Staff await payment after print firm shuttered

Warwick Printing Co: factory is up for sale for £1.75m. Image: EHB Reeves Commercial
Warwick Printing Co: factory is up for sale for £1.75m. Image: EHB Reeves Commercial

A longstanding family-owned print business has gone into members voluntary liquidation, with employees claiming they have been given mixed messages about how and when they will be paid their wages and redundancy.

Warwick Printing Company ceased trading on 5 August and entered members voluntary liquidation on 8 August, with Andrew Kelsall and Lee Green from Larking Gowen appointed as joint liquidators.

The firm, based in Leamington Spa, was established in 1946 and has been owned by the Young family for 36 years. 

Brothers Paul and Alan Young took over the business after the death of their father John in late 2018.

In a statement, the brothers told Printweek that the company had incurred “significant trading losses over recent years”.

“Being unable to stem the losses, the directors have taken advice and taken the difficult decision to cease trading from 5 August 2022 to avoid further losses,” the Youngs stated.

“Based upon information available to the directors the company is solvent, in that its assets will exceed its liabilities and costs, but clearly those assets now need to be disposed of.”

This has resulted in an unusual situation for the firm’s employees, understood to number around 45 and including some long-serving staff. 

Brothers Paul (left) and Alan Young took over the running of the business in 2018

A source close to the situation said: “Employees were previously told it was a solvent administration and that all wages, redundancy, commission and lieu days would be paid in full on 21 August.”

However, at a meeting with Larking Gowen at the factory last week, the source said that employees were told that Warwick Printing Company would not in fact be making the payments as envisaged. 

“Everyone went mad. The directors denied all knowledge. We have minutes of meetings where Alan Young said we would definitely be paid by the company on 21 August,” the source stated. 

“Some of us are tens of thousands of pounds out of pocket. This has broken people. We’ve also got suppliers phoning us up saying they were promised they’d be paid too.”

Printweek asked Alan and Paul Young to clarify the situation regarding staff payments, and they responded: “Staff will be paid wages and redundancy pay, hopefully during August via the Redundancy Payments Service.”

The Youngs said the business would then reimburse the RPS once its assets were sold.

Printweek also asked Larking Gowen to explain the process. 

Kensall commented: “The company is solvent as determined by the requirements to enter into a members voluntary liquidation (solvent liquidation). That in basic terms means that it has sufficient assets to discharge all liabilities and costs in full.

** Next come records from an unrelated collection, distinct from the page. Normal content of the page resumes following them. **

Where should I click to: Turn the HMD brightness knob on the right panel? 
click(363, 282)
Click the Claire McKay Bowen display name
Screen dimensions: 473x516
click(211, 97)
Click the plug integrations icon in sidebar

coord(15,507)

“It is correct that the company does not currently have the liquid funds to pay the not insignificant redundancy and wages claims and hence this will initially be funded by the Redundancy Payments Service. This will then in turn be repaid in full as and when company assets are disposed of.”

He said he was disappointed if employees were “concerned and or confused”. 

“I attended at the company premises on Friday 5 August and spoke with all employees present and took time to explain the position. In addition all employees had a written notice and fact sheet explaining the position.”

Kensall said the exact payment date would depend upon the employees making the required online applications and then the RPS processing the claims, “but we are hopeful this can be during the month”.

He also confirmed that payments made by the RPS would be capped at the statutory limit, which is currently £571 per week. 

“If any employees are owed in excess of this amount then the balance will be paid from company funds together with statutory interest,” Kensall added. 

“It is not unusual for a members voluntary liquidation to have outstanding liabilities at the commencement of the liquidation and these are subsequently discharged from assets realisation, etc. Hence there is provision for the payment of statutory interest (currently 8%) on liabilities settled in the liquidation.”

The company’s 1,420sqm freehold factory unit is up for sale via EHB Reeves Commercial for £1.75m. 

Its plant and equipment is being sold by Eddisons. The firm ran two B1 Heidelberg Speedmaster presses: an eight-colour SM 102CX and a four-colour CX 102 LED model that was the first of its kind in the UK when it was installed in 2019.

In-house finishing included two Muller Martini stitchers, a Primera 110 and six station Presto with inline stacker, while its digital printing setup included Ricoh and Canon devices. 

Warwick Printing Company files abbreviated accounts. In the most recent filing, to 31 March 2021, the firm had shareholders’ funds of just under £2m.

The company printed magazines for independent publishers – according to its website more than 3,000 titles a year – and a range of general commercial print products. Clients included Warwickshire County Council, Warwickshire Police, the NHS, and landscaping association BALI. 

On 13 July Alan Young set up a new company, Fosse Cottage Media. He is understood to be planning to offer pre-press and magazine production services.